I then ran the onscreen tests, but it seems they're capped at 60 frames per second—three of the five tests on the new MacBook Pro are very close to that rate. I'm including the results, but honestly, I think the new machine would've performed better on those three tests if there weren't a framerate cap.

Onscreen tests (frames/sec)2019 16" MBP2013 13" MBP2018 13" MBA
ResultResult16" MBP is:Result16" MBP is:
Car Chase47.910.7+347%8.8+444%
Driver Overhead 260.457.2+5%58.4+3%
The battery life

Note: This is the same battery test I ran in the prior writeup of my 2018 MacBook Air. Skip the text if you've seen it before.

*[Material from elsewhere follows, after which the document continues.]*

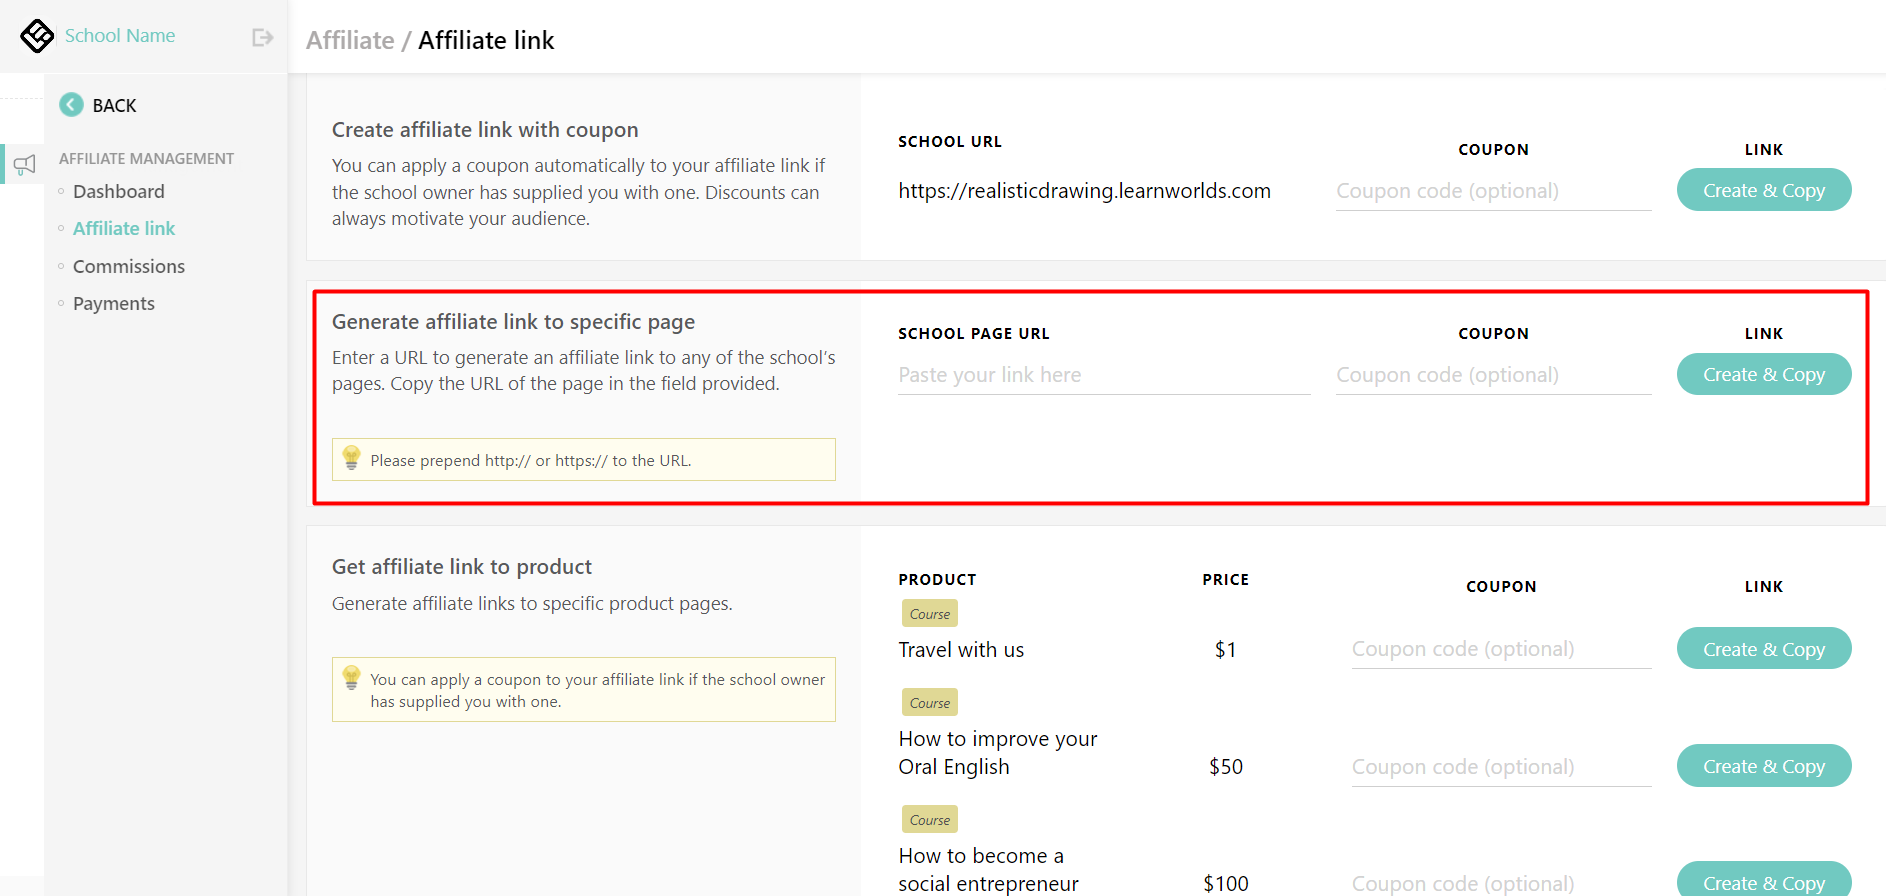Screen dimensions: 1886x896
Task: Click the lightbulb icon in URL prepend tip
Action: point(352,459)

For my test, I played the first (and still best) Jurassic Park movie from the hard drive while running htop, an enhanced version of top, just to give the machine a bit more to do. I also had the Intel Power Gadget app open and charting during the hour. Each machine's screen looked roughly like this:

I charged the machines so they had full batteries, set the brightness to about 50%, unplugged the power cords, and started the movie. After one hour, I quit the open apps and took some measurements in Terminal, using pmset -g batt. This command will return the current battery charge level (in percentage), as well as an estimate as to remaining life. Here's the output from each machine after the hour (note that this also includes my prior-gen Air, a 2012 model):

2012 Air: 78%; discharging; 2:30 remaining
2013 MBP: 90%; discharging; 6:10 remaining
2018 Air: 97%; discharging; 10:52 remaining
2019 MBP: 93%; discharging; 10:24 remaining

The battery champ, in my weird one-hour simplistic test, is the Air, with about 30 minutes more time than the new MacBook Pro. (The 2013 MacBook Pro's battery is a bit aged, so that affects its longevity.) In my current job, I rarely run into battery life issues (unless I take the machine camping), so I'm sure I'll be fine with "only" 10.5 hours.

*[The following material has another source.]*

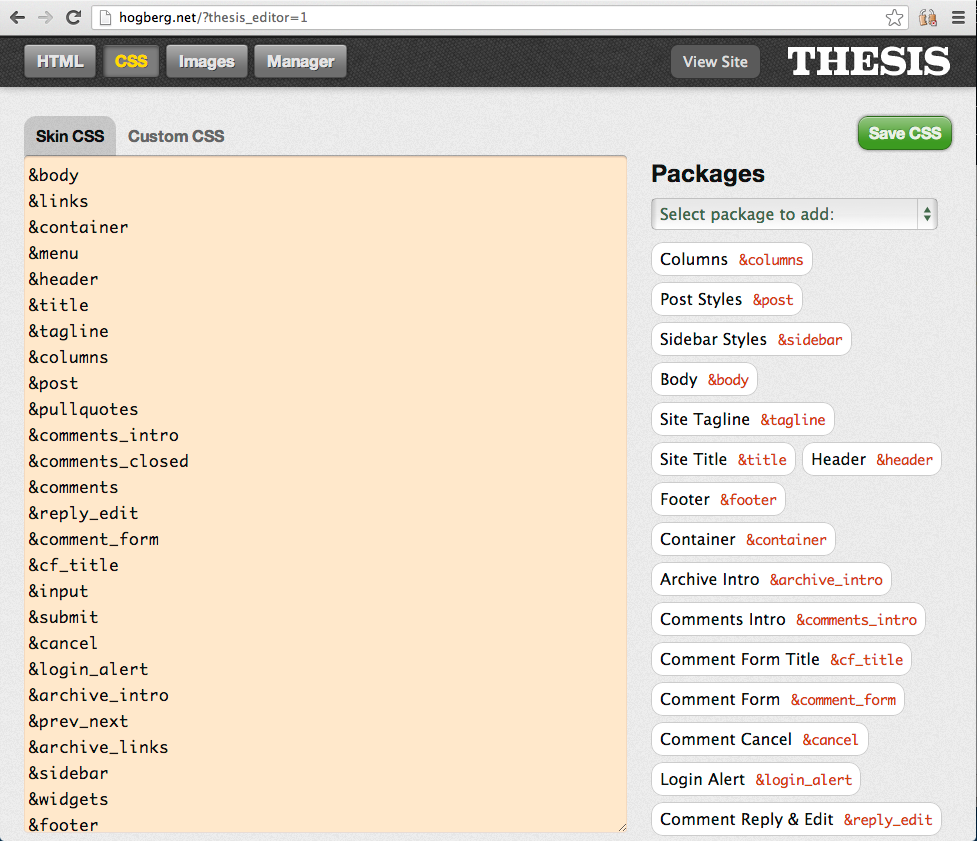Open the browser hamburger menu
This screenshot has height=841, width=977.
pos(958,17)
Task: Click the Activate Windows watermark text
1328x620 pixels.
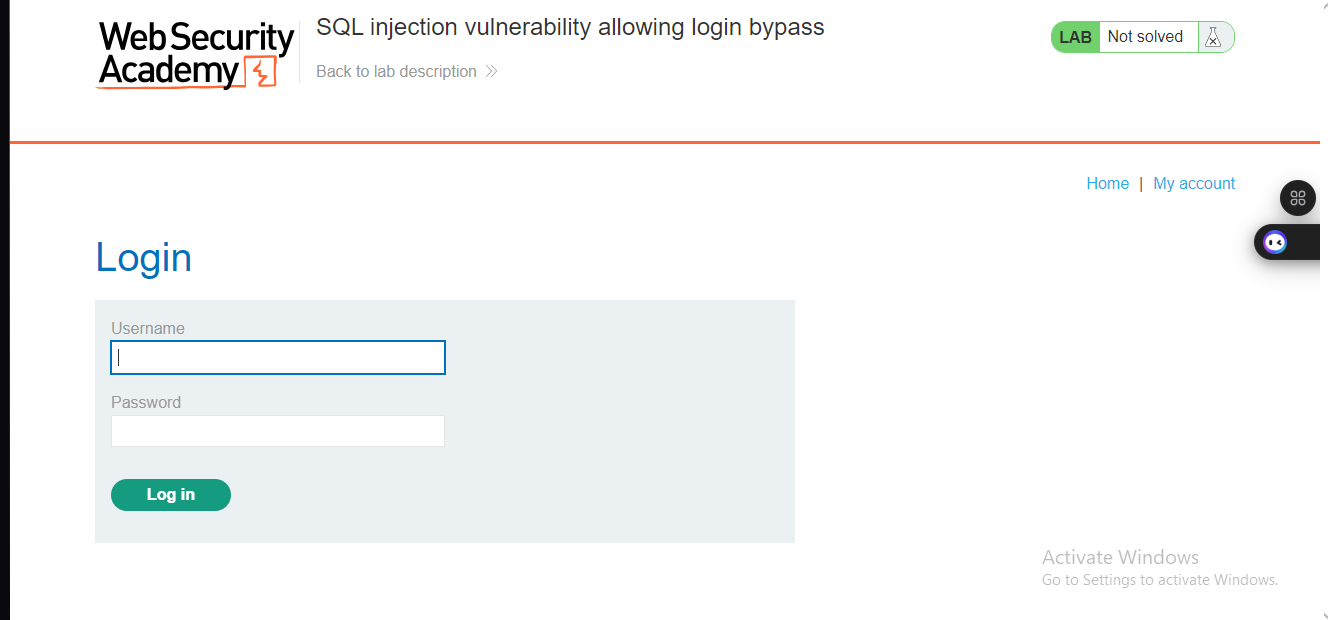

I've now had the machine for a couple of weeks, and love the performance—the discrete graphics card means I could actually play some games on the thing if I wish, and even this lowest-end of the new machines easily bests my other two laptops. In day-to-day use, it feels more than fast enough for anything I'm likely to do with it.

I really like the revised keyboard—it's quieter and still feels fine for typing, and will (hopefully) be more reliable than the butterfly keyboards. The screen is very nice too, and quite readable even at the "More Space" setting of 2048x1280.

My main dislike going in—the Touch Bar—is a non-issue after I basically rendered it useless by forcing the Fn keys to show all the time.

I'm sure I'm going to dislike the size and weight when traveling with it, but it'll be a while before I find out just how much of a hassle that is. And since the only way to go on this is all in, my 2013 MBP and 2018 Air will shortly be for sale—if they're not here, I won't be tempted to use them!


Add a Comment
  1. Mike:

    OK, which chart? I looked at them all, and I don’t see any figures that are out of line. Which one’s wrong?


  2. Nice article and summary of comparisons between MacBooks spanning across almost a decade... I just bought a new 2018 MBPro 15" in July 2019 - now, I wish I would have believed the rumors and waited for the 16inch :)

    P.S. Typo is in the column header of the 1st chart - it says 2012 16" instead of 2019 16".

  3. Ah, thanks! Reading Mike's comment, I was looking for a data error, not a heading error. All better now!